Disposing of excess swine flu vaccine: government pays again

This article from the Bucks County Courier Times doesn't address how the 25 mcg. mercury-containing doses (in multidose vials) will be handled, since release into landfills and rivers is not safe or acceptable. Most swine flu vaccine used in the US was packaged in multidose vials, including a mercury preservative, with small stocks of single dose vials reserved for young children and pregnant women.
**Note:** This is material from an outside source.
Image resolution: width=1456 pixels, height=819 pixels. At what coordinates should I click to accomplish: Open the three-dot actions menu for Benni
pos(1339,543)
Too bad the vaccine product wasn't made with a longer expiration date, since this vaccine will be included in the 2010 fall-winter flu vaccine shot.  So our taxes pay to destroy excess vaccine capacity and then pay to buy more identical vaccine antigen for the coming winter's vaccine.  What a brilliant business model.

Excerpts:
Stuck with thousands of unused swine flu shots, local health care providers find themselves paying to discard flu vaccine for the first time in recent memory...
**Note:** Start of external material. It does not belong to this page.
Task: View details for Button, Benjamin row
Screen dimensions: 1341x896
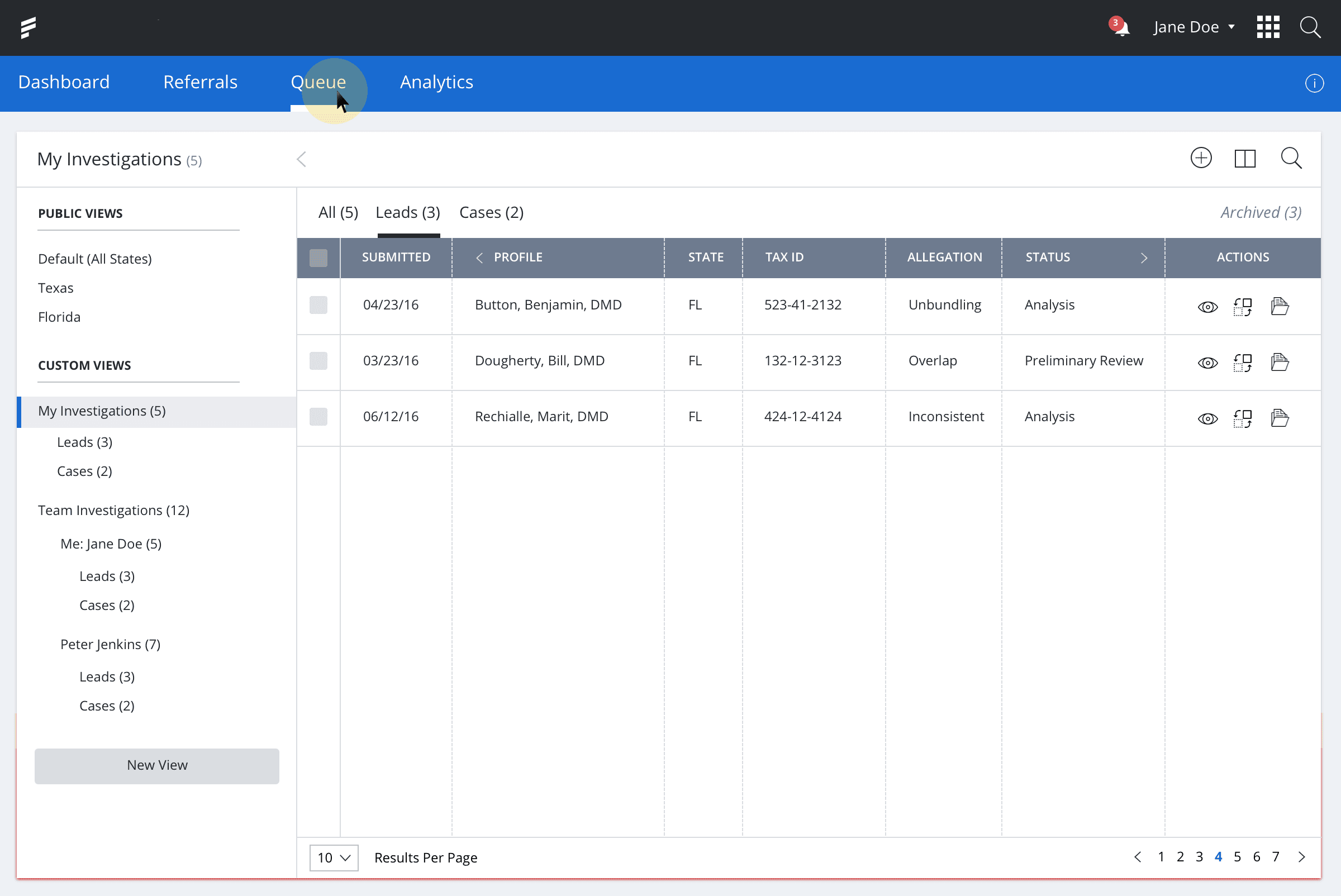Action: 1207,307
Meanwhile, a Centers for Disease Control and Prevention spokesman said the agency is preparing a swine flu vaccine disposal plan but won't offer suggestions in the meantime...
UPDATE April 13:  (Reuters) "It is too soon to determine whether tens of thousands of doses of H1N1 swine flu vaccine may have to be thrown out if they are not used before their expiration date, a U.S. health official said on Thursday... Dr. Anne Schuchat, head of the CDC's National Center for Immunization and Respiratory Diseases, said it was difficult to say how many H1N1 vaccine doses may be discarded. Yet Pennsylvania's state health department reports it has already disposed of 27,000 doses.  And those doctors and clinics left holding the bag (I mean vials) will have to pay themselves to dispose of what is left. UPDATE 2 April 24:  Allegheny County, Pennsylvania has 100,000 doses to destroy, plus an unknown amount in doctors' offices and clinics.
 
Hello?  The US ordered 251 million doses of swine flu vaccine, according to the LA Times, or 229 million doses, according to Reuters.  It used 1/3 of this stockpile.  Yet instead of admitting there are about 150 million excess doses, most or all of which will expire before the next flu season, A "US health offical" loses 4 decimal places (4 orders of magnitude) and suggests that only tens of thousands of doses may have to be discarded.
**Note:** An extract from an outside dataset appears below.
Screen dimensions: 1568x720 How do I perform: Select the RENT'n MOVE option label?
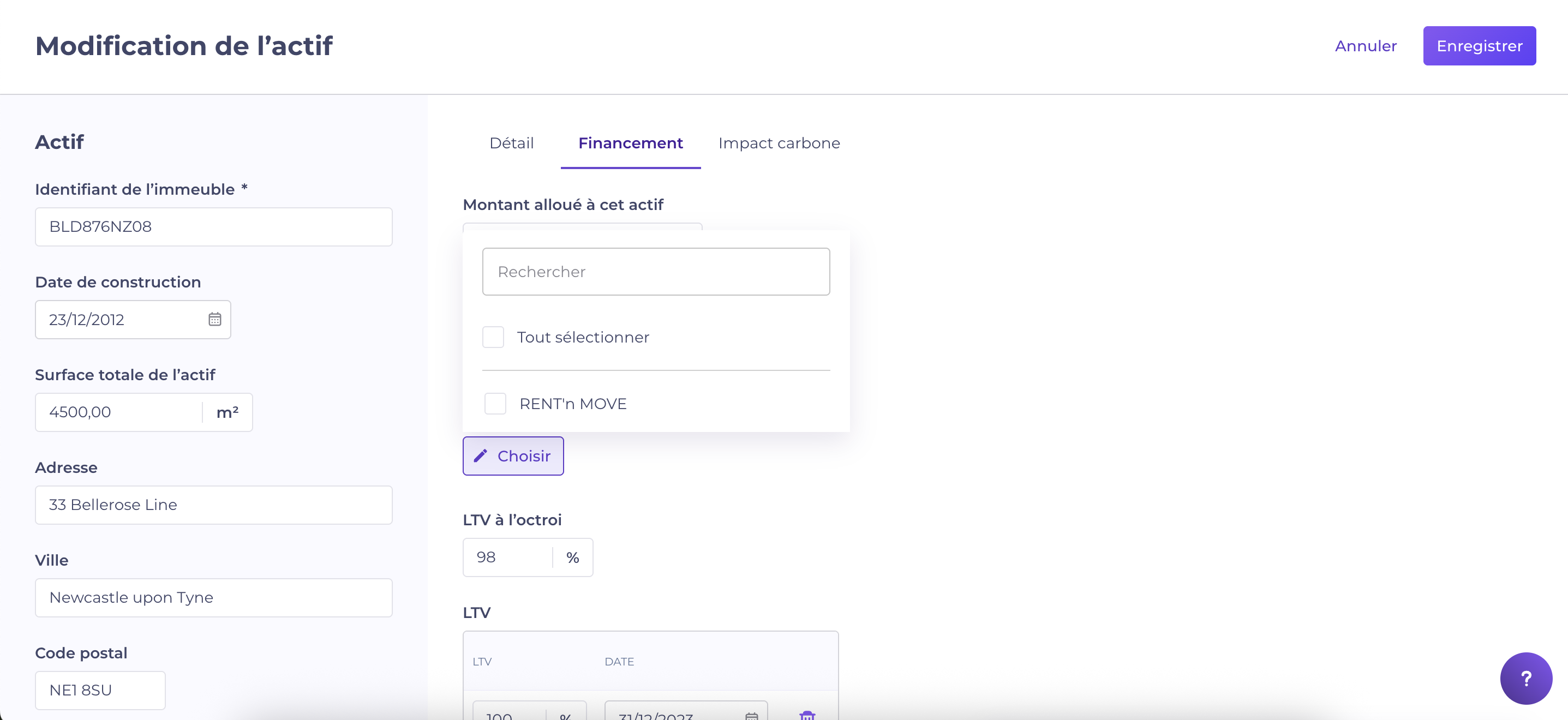pos(572,404)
Furthermore, the amount spent worldwide to respond to the swine flu pandemic has suddenly shrunk, according to the American delegation to a WHO meeting on swine flu and the role of WHO.  It was only 4 billion dollars, claim the Americans, citing a World Bank estimate.

Yet vaccine cost about $10/dose in the US, so that was about $2.5 billion alone.  The cost to administer the vaccine (wages for those holding clinics, costs of advertising the clinics, syringes, gloves, etc.) is approximately $10-20/dose.   Add to that the costs of Tamiflu and Relenza.  So the cost of the swine flu preparedness program in the United States alone exceeded the alleged cost to the world of swine flu preparation.

UPDATE 3 (April 28): The UK won't admit what it spent on Swine Flu, but Glaxo earned 700 million pounds (1.07 billion dollars) in swine flu revenue during the first quarter of 2010.

Do our government health agencies think the public has no memory and cannot do arithmetic? Where are the names of these anonymous spokespeople?  Is anyone accountable for these spending decisions and shifting of health priorities?

1 comment:

Roberto said...

The whole swine flu opprobrium was inexplicable - unless you factor in mass stupidity. That's the only thing I can come up with. Covering up stupidity by bureaucrats is nothing new. No matter how hard the press tried to sell the epidemic, people didn't buy. People are as smart as the press is stupid, it seems.